Ruth Jeftha, 71, says making hot cross buns was a family effort when she was growing up.
“Every year we had to knead and make our own hot cross buns,” she says.
“It became an Easter ritual with my family, my mom made the fish while my sister made the onions but the rest of us would knead and make the hot cross buns. “It was a family activity.” Jeftha adds: “What I like about pickled fish is when it comes to Monday there won’t be any fish left so I would take a slice of buttered bread and eat it with the onions.”
Marion Abrahams-Welsh, 83, says in her family the pickled fish would be eaten after the three-hour church service on Good Friday.
“It’s not just on Good Friday that we celebrate with pickled fish,” she says.

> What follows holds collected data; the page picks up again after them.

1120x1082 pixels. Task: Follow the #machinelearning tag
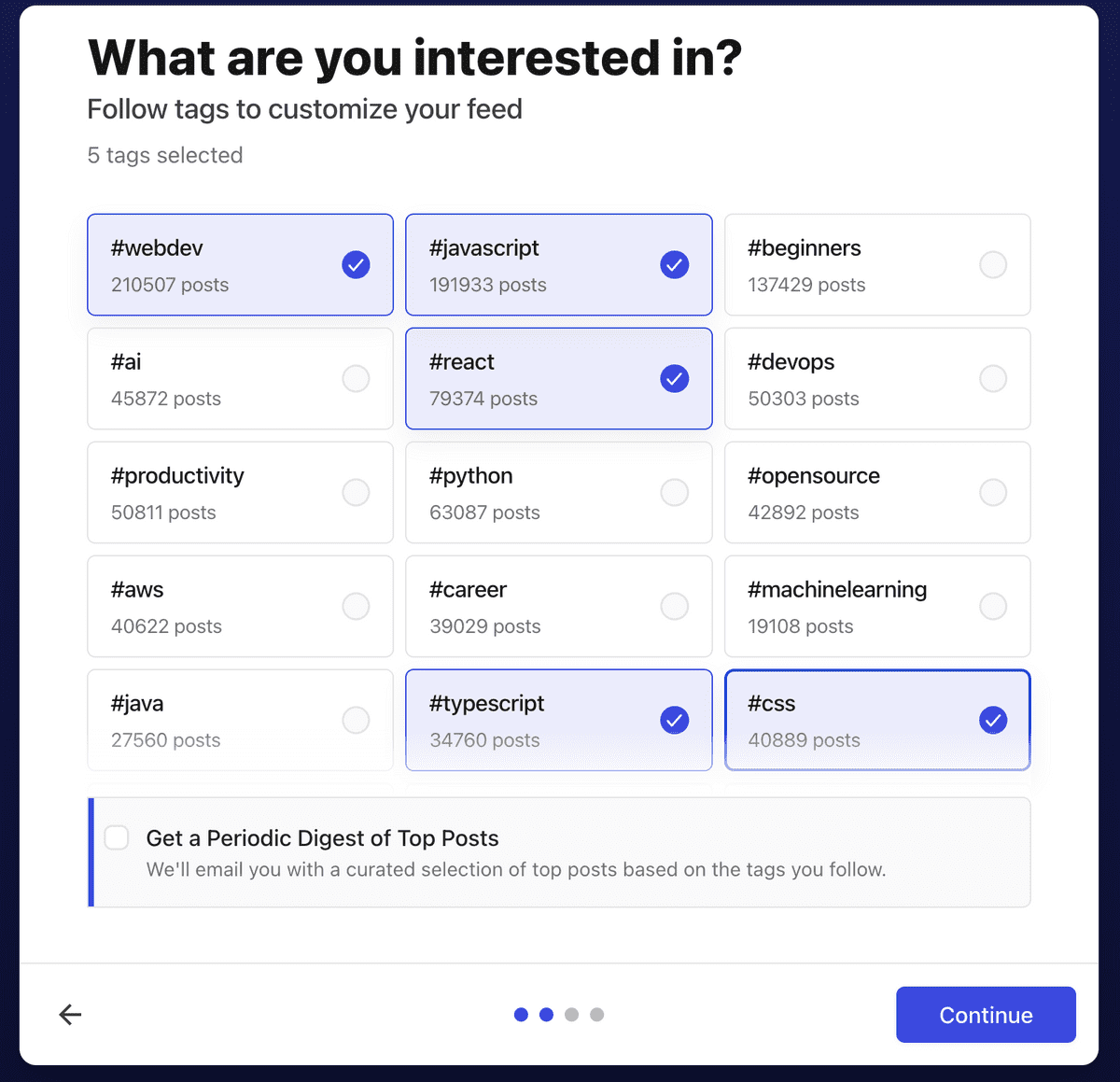coord(877,607)
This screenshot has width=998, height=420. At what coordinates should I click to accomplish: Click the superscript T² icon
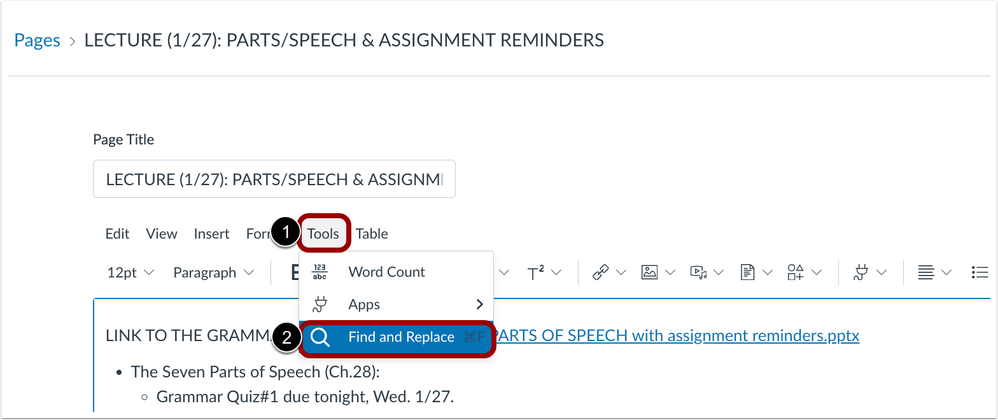[x=535, y=272]

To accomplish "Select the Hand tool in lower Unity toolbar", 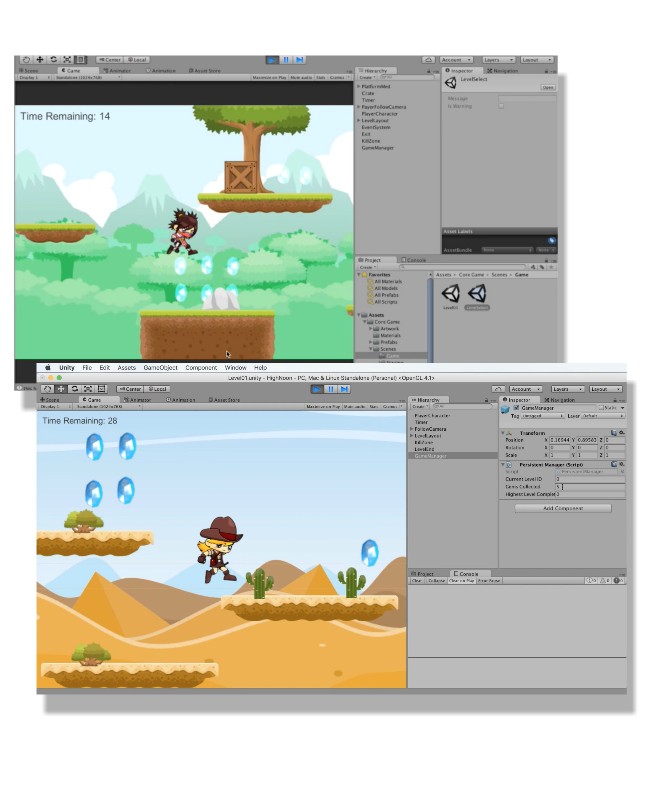I will [x=46, y=389].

“It is the whole week that’s the celebration of holy week; in every family you have to acknowledge that it is about the death of Jesus.
“We only got it from our parents and great-grandparents and we do it exactly the way they did it.”
Abrahams-Welsh says her father would serve coffee and hot cross buns on the morning of Good Friday.
“In our home my father would bring each one a cup of black coffee and a bun – that was the fast that Jesus broke.
“The fish was such a tradition in the district because that fish cart would come day after day and everyone would go out.
“My grandmother used to buy the biggest yellow-tail because she loved it and we would use the huge basins and the fish was fresh off the boat. “My grandmother made the very best, we still use the recipe because it was so beautifully done and that’s all we had on Friday and nothing else.”